I desperately want to love our parks. I’ve drug us through a gamut of them this year, from Big Bend to Zion and Canyonlands. Capitol Reef, Bryce, Grand Canyon, and Everglades. Maybe it’s the centennial celebration or the summertime rush, but so many are overcrowded and underfunded. So few give us more than a domesticated glimpse of the wildness that was.

I want to believe the Park Service is there to protect the land from the people, but I see the opposite. This is an organization that will pave a two-lane road to the top of a mountain, construct a sprawling visitor’s center at the summit with a 100-car parking lot, flush toilets, and a restaurant, all while posting signs that say “Protect your forests, stay on designated paths.” No one seems to see the irony of campgrounds with 20 sites to an acre, everyone packed in tighter than in any apartment complex. Mowed grass. Gift shops and concession stands. Endless lines and insufferable traffic. It’s the Disneyfication of our precious places.

What does it say when I feel more at peace in the middle of a multi-million-acre logging tract than I did on the top of Cadillac Mountain in the heart of Acadia, one of the jewels of the Park Service crown?

We spend a full day at Baker.

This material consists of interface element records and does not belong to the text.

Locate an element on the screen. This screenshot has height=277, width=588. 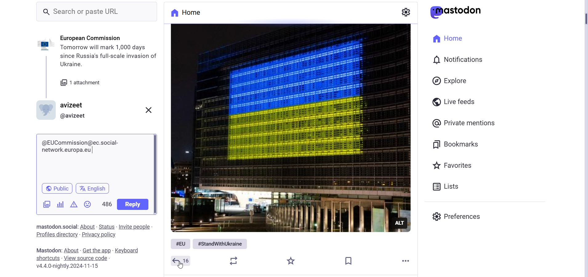
preferences is located at coordinates (456, 217).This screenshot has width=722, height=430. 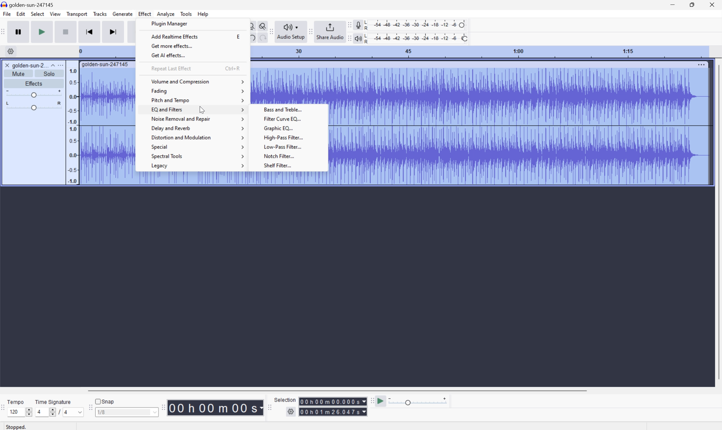 What do you see at coordinates (198, 147) in the screenshot?
I see `Special` at bounding box center [198, 147].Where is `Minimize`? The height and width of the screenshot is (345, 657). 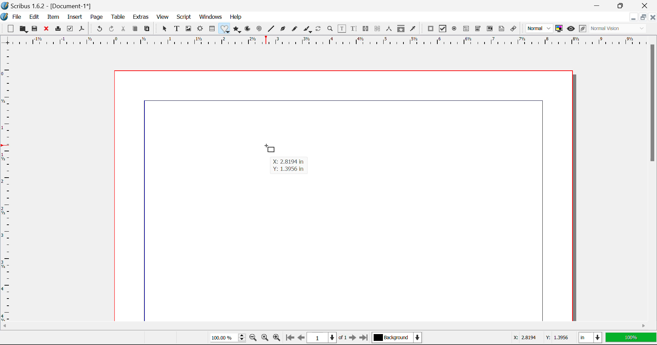 Minimize is located at coordinates (644, 18).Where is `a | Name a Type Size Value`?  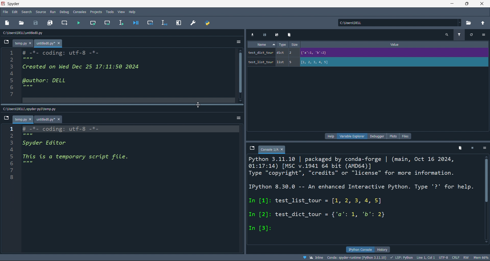
a | Name a Type Size Value is located at coordinates (359, 45).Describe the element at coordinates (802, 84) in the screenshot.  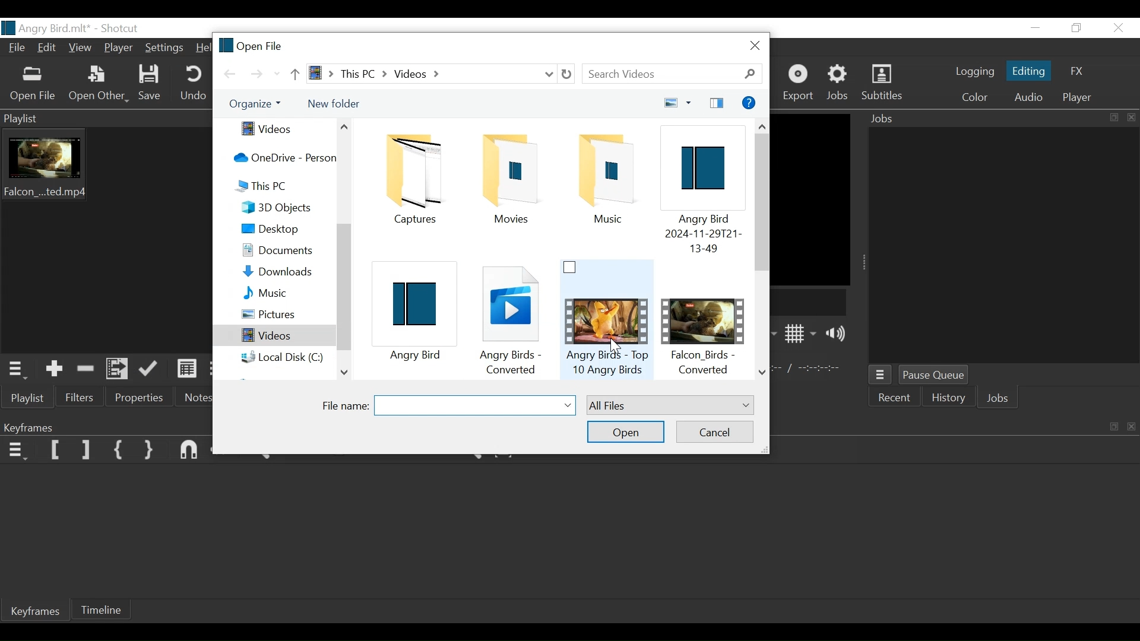
I see `Export` at that location.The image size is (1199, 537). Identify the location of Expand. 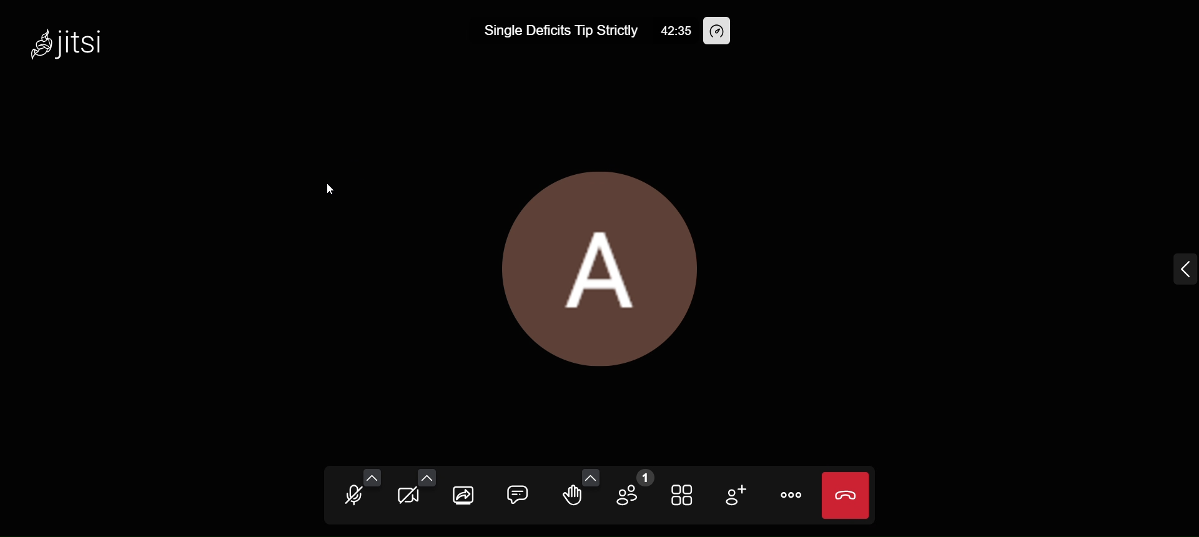
(1179, 272).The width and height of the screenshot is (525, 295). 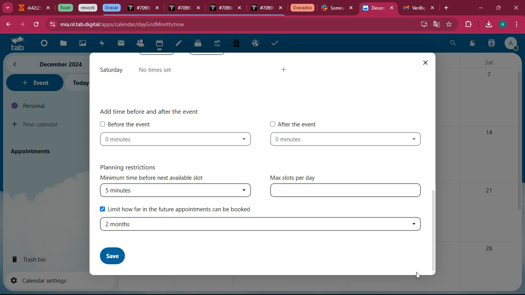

Our daughter splashes around in the shallows and waves the kayak paddle at the trees. Hangs out with the dogs, Lilly and Piper. Gets her shoes sandy and her butt wet. There’s not a thread of me that doesn’t want to hold this place for her. To save it as it is so that she can return to it some day and walk these same shores as a full and grown woman. When I am a man too old for wild things. What will I tell her then? I will say that we were there before the park. That we watched fox and deer, and that when the storm blew off, the sky grew deep with the full arc of our galaxy glowing against the darkness. That we were only trying to protect it for her.